Due to recent updates, all users are required to create an Altair One account to login to the RapidMiner community. Click the Register button to create your account using the same email that you have previously used to login to the RapidMiner community. This will ensure that any previously created content will be synced to your Altair One account. Once you login, you will be asked to provide a username that identifies you to other Community users. Email us at Community with questions.

How to add weights to k-NN [SOLVED]

michaelhechtmichaelhecht Member Posts: 89 Maven
Hello,

I just sitting in a Rapid-I course I had the question how to add weights to the attributes for an k-NN operator. Now one could answer this satisfying.

So how to weight attributes (e.g.numeric ones) for a weighted distance for the k-NN operator?

Answers

  • MariusHelfMariusHelf RapidMiner Certified Expert, Member Posts: 1,869 Unicorn
    Hey,

    just let me know when your next break starts and I can explain it to you personally :)

    See you later!

    Marius
  • michaelhechtmichaelhecht Member Posts: 89 Maven
    Ok, meanwhile I understood what to do. One could normalize the attributes and then scale by weights.

    But what can I do with nominal attributes?
  • MariusHelfMariusHelf RapidMiner Certified Expert, Member Posts: 1,869 Unicorn
    Well, for nominal attributes it is not possible to apply weights directly.
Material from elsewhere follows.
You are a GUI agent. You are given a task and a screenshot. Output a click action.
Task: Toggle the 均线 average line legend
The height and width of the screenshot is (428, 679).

You have to convert them to a numerical representation beforehand and then use the same technique as for numerical attributes, i.e. scaling the values. For the conversion you can e.g. use Nominal to Numerical with dummy_coding.

    Best regards,
    Marius
  • michaelhechtmichaelhecht Member Posts: 89 Maven
    I just discussed this with Ralf Klinkenberg. Here is what I implemented this night in the hotel  :)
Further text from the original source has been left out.